Darum geht es auch bei dem senatsgeförderten Projekt „You are here" von Markus Strieder und Julia Devies. Der Künstler und die Kunstvermittlerin begleiten eine Gruppe geflüchteter Jugendlicher zwei Wochen lang durch Berlin. Dabei sollen die Jungen und Mädchen ihre Eindrücke in eigenen Worten festhalten, zeichnen oder fotografieren. Die Ergebnisse werden in einem Reiseführer zusammengefasst, gedruckt und in einigen Notunterkünften verteilt - als Orientierung für Neuankömmlinge. Auf dem Ausflugsprogramm stehen Museen und Parks.
An diesem Donnerstag fährt die Gruppe zunächst ins Märkische Museum, wo sie ein Guide durch das Gebäude führt. Die Kinder bestaunen ein riesiges Modell Berlins, lachen über altes DDR-Spielzeug. Vor einem Foto der im Zweiten Weltkrieg zerstörten Hauptstadt bleiben sie stehen. „Auch in Berlin hat es Krieg gegeben", sagt der Guide. „Aber man kann Städte wieder aufbauen. Das dürft ihr nie vergessen."
Die Jugendlichen zwischen 13 und 17 - sechs Jungs, drei Mädchen - nicken. Zerstörte Gebäude kennen sie aus Syrien und Afghanistan.
„Wir würden diese schwierigen Themen von uns aus nicht ansprechen", sagt Projektleiter Strieder, „haben aber natürlich ein offenes Ohr." Es gehe ihm eher darum, dass die Jugendlichen einmal aus dem Heim herauskommen, „eine gute Zeit haben".
Nächster Stopp: Spreeufer. In einem Supermarkt haben Strieder und seine Kollegin Essen gekauft - Brot, Käse, Tomaten. Jetzt sitzen alle zusammen auf einer Picknickdecke. Als ein afghanischer Junge auf seinem Handy Musik aus der Heimat abspielt, fangen die Jugendlichen an zu tanzen. Auch Strieder steht auf, schwingt die Hüften.
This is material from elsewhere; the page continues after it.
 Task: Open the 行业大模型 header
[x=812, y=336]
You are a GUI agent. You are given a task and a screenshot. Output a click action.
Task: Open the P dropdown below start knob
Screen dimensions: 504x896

Den Abschluss bildet eine Fahrt auf der Spree. Das Ausflugsboot tuckert vorbei an der Museumsinsel, dem Bundestag, an Schloss Bellevue. „Haltet eure Eindrücke fest", sagt Strieder, jetzt wieder ganz Projektleiter.
Die Jugendlichen beginnen zu zeichnen, andere machen Fotos mit ihren Handys. Ein Junge öffnet sein Notizbuch, schreibt: „Heute sind wir ins Museum gegangen". Es dauert jedoch nicht lange, und die meisten widmen sich wieder ihrer Lieblingsbeschäftigung: dem Rollenspiel „Clash of Clans" auf ihren Handys. Gefallen hat ihnen der Ausflug anscheinend dennoch. Kaum zurück in der Notunterkunft fragen sie, wohin es am nächsten Tag geht.
Die Spanne der geförderten Projekte mit Flüchtlingen ist groß. Im Vergleich zum aufwändigen „Kunstasyl" wirkt „You are here" zwar bescheiden, eine nette Willkommensgeste ist es dennoch allemal. Nicht mehr. Aber auch nicht weniger.